Appearing on CNN’s State of the Union, Granholm said, “I think the Democrats in the House have gotten the message very loud and clear. Go through the bill and go through the second part as well, because they contain things that are of interest to ordinary people. “
Referring to the state she once ruled, she said: “Michigan Governor Gretchen Whitmer used the phrase ‘Fix the bloody roads’. And that is what this bill does. It fixes the bloody roads. He’s fixing bridges. It delivers broadband to real people. It repairs your homes so that they don’t waste energy.
She also said that the infrastructure bill not help with childcare and other “costs of living for real people”. This, Granholm said, is the work of Build Back Better, which is now awaiting analysis from the Congressional Budget Office, a measure demanded by centrists.
New Jersey centrist Josh Gottheimer told CNN he and his allies wanted to make sure the bill was “fiscally responsible and paid.” He said he was confident it would pass, but ducked when asked repeatedly if his group would vote no if the CBO’s analysis differed from the White House and Congress estimates.
In New Jersey this week, Democratic Gov. Phil Murphy won by a surprisingly narrow margin. Taking a page from Donald Trump’s playbook, Republican Jack Ciattarelli refused to give in.
In Virginia, Terry McAuliffe, a former governor, suffered a devastating defeat to Glenn Youngkin, a businessman who kept Trump at bay while campaigning on cultural war issues, including the place of race in the world. ‘education.
When asked if Youngkin could have been beaten if major legislation had been passed in Washington before election day, Mark Warner, a Democratic Senator from Virginia, told CNN: “I wish the House had moved. earlier.”
Warner also said voters need to know what’s in Biden bills, rather than what they cost. The cost of bills is regularly condemned by Republicans – and by Joe Manchin, the West Virginia Democrat who remains a major obstacle in the Senate.
White House adviser Cedric Richmond told Fox News Sunday that Manchin was “a lot more conservative and everyone sees it, but he has been a willing partner to come to the table with a constructive dialogue. And we’re confident in the direction we’ll take with our Build Back Better framework. We are optimistic, we will get there. And the truth is, we have to do it. “
Richmond also rejected Republicans’ claims that government spending would increase inflation. Granholm said the administration viewed current inflation as “transient”.
Larry Hogan, governor of Maryland and moderate Republican with his own presidential ambitions, told CNN Biden he had “almost snatched defeat from the clutches of victory” by engaging in internal wrangling.
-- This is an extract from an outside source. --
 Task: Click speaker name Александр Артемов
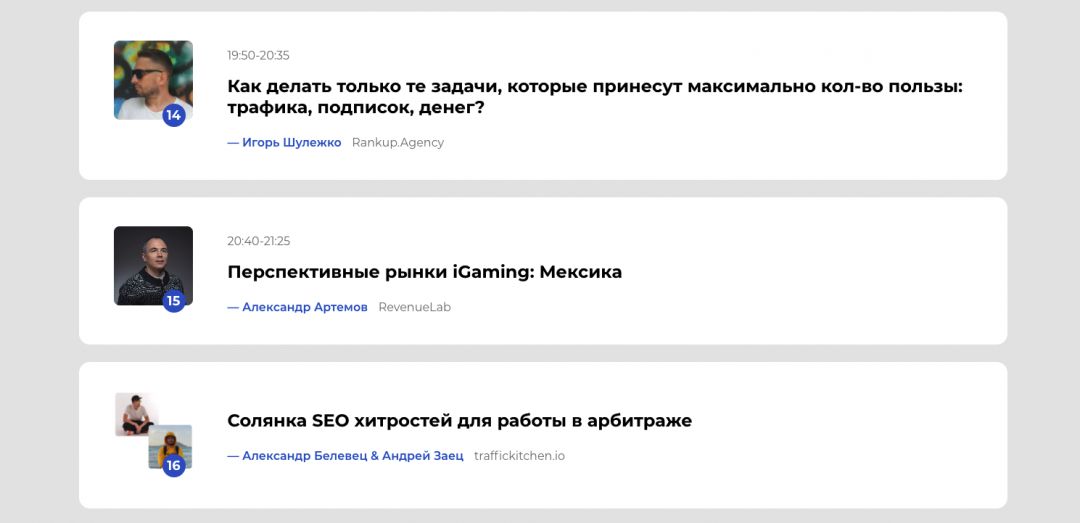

The infrastructure bill “should have been a landslide victory in August,” Hogan said. “And I think [Biden] should not have been distracted by the progressives in the House. I think it was bad for Joe Biden. I think it was reflected in the election results because I think they misinterpreted the mandate.
“You know Joe Biden won a very close election by winning swing voters and they’re not where the progressive caucus is, I can assure you, and the vast majority of Americans are not for the second draft. of law.”
Progressives claim the opposite. In tweets on Saturday, Pramila Jayapal, a progressive Washington state leader, highlighted the news from the Cop26 climate summit in Glasgow and said: “This is EXACTLY why we need the Build Back Better Act. . We will take climate action – for our communities, future generations and our planet. “
She also retweeted Reverend William Barber, the leader of the Poor Campaign. He noted: “My prayer is that Congress will keep its word and vote for the adoption of Build Back Better, because otherwise this political betrayal will be a political crime and an attack on integrity.”
Such a failure, said Barber, “would abandon more than 140 million poor and low-income people who make up 43% of the nation and 30% of the electoral population.”
This, he said, “could divide the Democratic Party in a way that could be irreparable.”